South African men are far more likely to commit suicide than women, according to the 2020 claim statistics from Momentum Life, which were released this week.
However, despite the challenges brought on by the pandemic, suicides were down by 39% overall for the year.
At a presentation on the claims figures, it was revealed that Momentum’s 2020 claims payouts were the highest to date – at R5.5 billion. The top three causes of death claims remained relatively stable from the previous year: cancer, cardiovascular disease and unnatural deaths, such as suicide and accidents.
George Kolbe, head of life insurance marketing at Momentum Life, said it was gratifying to see that suicide claims had decreased by 39% year-on-year. “Despite having an incredibly challenging and unpredictable year, suicide is not on the rise, and I think that speaks a lot to the resilience that people have found within themselves, and the support that has come out around us all be it from family, friends and colleagues.”
He said this could also have resulted from a combination of the fact that 2019 was an exceptionally high year for suicides, and that we saw a temporary decrease in suicides during the most severe lockdown levels in 2020. After lockdown was lifted, the numbers returned to expected levels.
However, Kolbe said one of the most worrying aspects of Momentum Life’s suicide statistics is that 85% were men.
“We have to start looking inward to understand why it is that men are far more likely to commit suicide. If we can start recognising the signs, and provide the support that they need then maybe we can make a difference.”
According to statistics from the South African Depression and Anxiety Group, South African men are four times more likely to commit suicide than South African women. This is corroborated in the Momentum statistics.
Typically, suicide has been seen as a particularly sensitive topic for aggrieved families, as some life insurance policies tend to exclude it from a payout.
However, Kolbe says although some insurers exclude suicide outright, in most cases the exclusion is contingent on a waiting period of two years. “Once you have made it past that two-year period, the suicide exclusion no longer applies with most life insurers, and a death claim can be submitted.”
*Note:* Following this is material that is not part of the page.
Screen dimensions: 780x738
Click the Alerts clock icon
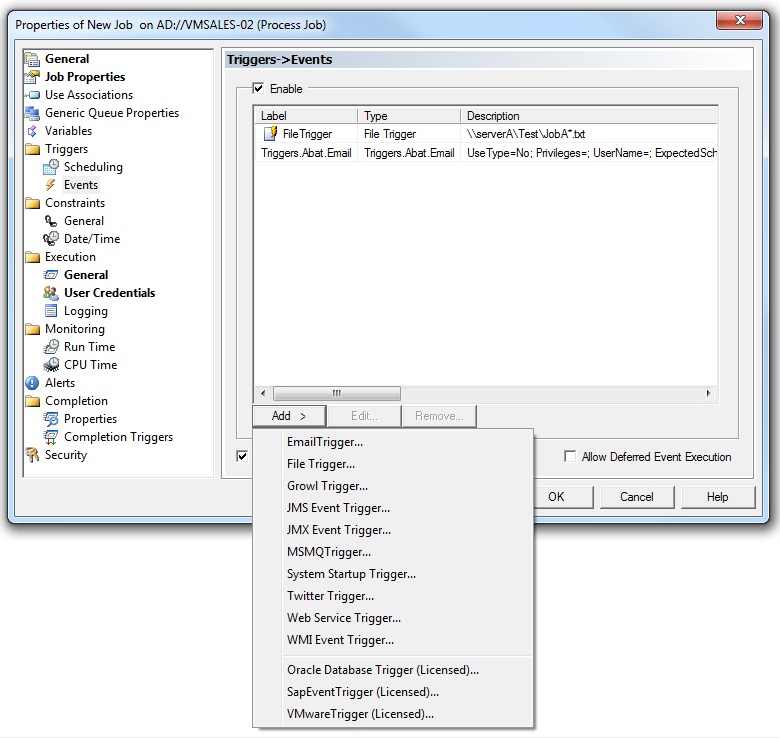click(x=32, y=383)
Kolbe emphasises that suicide is never the answer. “Life has never been easy and, for many of us, it can feel unbearable. I look forward to a day where our suicide claims statistics are at zero, but I know that will never be the case. All I can hope for is a world where we are all a little more aware of the suffering of those around us, especially our fathers, brothers and sons. Too many are suffering in silence, and giving up in the process.”